**EXERCISE TASK**
Number these lines in order as a list, leaving out the blank ones.

**STORED ROWS**
——————————
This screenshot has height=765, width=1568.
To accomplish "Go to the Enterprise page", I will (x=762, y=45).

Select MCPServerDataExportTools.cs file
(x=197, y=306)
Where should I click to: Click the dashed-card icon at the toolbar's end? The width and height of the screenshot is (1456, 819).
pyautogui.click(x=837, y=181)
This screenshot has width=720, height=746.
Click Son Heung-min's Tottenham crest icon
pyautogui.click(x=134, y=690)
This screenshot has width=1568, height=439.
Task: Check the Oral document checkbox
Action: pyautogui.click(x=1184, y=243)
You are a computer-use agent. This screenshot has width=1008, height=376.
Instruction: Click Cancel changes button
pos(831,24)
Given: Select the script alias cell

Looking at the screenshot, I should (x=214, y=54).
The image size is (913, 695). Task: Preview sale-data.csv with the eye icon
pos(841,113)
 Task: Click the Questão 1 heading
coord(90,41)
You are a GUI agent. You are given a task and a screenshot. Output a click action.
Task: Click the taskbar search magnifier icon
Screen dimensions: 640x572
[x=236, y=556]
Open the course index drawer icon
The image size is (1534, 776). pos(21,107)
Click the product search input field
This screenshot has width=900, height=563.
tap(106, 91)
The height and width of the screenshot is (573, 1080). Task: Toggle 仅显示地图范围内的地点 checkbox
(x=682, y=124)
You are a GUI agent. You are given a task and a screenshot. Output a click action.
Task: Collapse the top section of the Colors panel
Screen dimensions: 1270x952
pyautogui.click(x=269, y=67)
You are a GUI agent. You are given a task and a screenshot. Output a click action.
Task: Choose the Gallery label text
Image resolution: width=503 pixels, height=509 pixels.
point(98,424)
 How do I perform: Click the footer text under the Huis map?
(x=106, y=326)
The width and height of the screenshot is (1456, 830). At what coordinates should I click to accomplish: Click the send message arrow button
——————————
**RESULT FOR THIS TASK**
1. This screenshot has height=765, width=1568.
2. To accomplish "Go to the Enterprise page", I will (x=762, y=45).
3. Select MCPServerDataExportTools.cs file
4. (x=197, y=306)
5. Where should I click to: Click the dashed-card icon at the toolbar's end? The width and height of the screenshot is (1456, 819).
6. pyautogui.click(x=837, y=181)
7. This screenshot has width=720, height=746.
8. Click Son Heung-min's Tottenham crest icon
9. pyautogui.click(x=134, y=690)
10. This screenshot has width=1568, height=439.
11. Task: Check the Oral document checkbox
12. Action: pyautogui.click(x=1184, y=243)
13. You are a computer-use agent. This screenshot has width=1008, height=376.
14. Instruction: Click Cancel changes button
15. pos(831,24)
16. Given: Select the script alias cell
17. Looking at the screenshot, I should (x=214, y=54).
18. The image size is (913, 695). Task: Preview sale-data.csv with the eye icon
19. pos(841,113)
20.  Task: Click the Questão 1 heading
21. coord(90,41)
22. You are a GUI agent. You are given a task and a screenshot. Output a click action.
23. Task: Click the taskbar search magnifier icon
24. Screen dimensions: 640x572
25. [x=236, y=556]
26. Open the course index drawer icon
27. The image size is (1534, 776). pos(21,107)
28. Click the product search input field
29. This screenshot has width=900, height=563.
30. tap(106, 91)
31. The height and width of the screenshot is (573, 1080). Task: Toggle 仅显示地图范围内的地点 checkbox
32. (x=682, y=124)
33. You are a GUI agent. You are given a task and a screenshot. Output a click action.
34. Task: Collapse the top section of the Colors panel
35. Screen dimensions: 1270x952
36. pyautogui.click(x=269, y=67)
37. You are a GUI agent. You are given a task and a screenshot. Output a click action.
38. Task: Choose the Gallery label text
39. Image resolution: width=503 pixels, height=509 pixels.
40. point(98,424)
41.  How do I perform: Click the footer text under the Huis map?
42. (x=106, y=326)
43. The width and height of the screenshot is (1456, 830). At what coordinates should I click to accomplish: Click the send message arrow button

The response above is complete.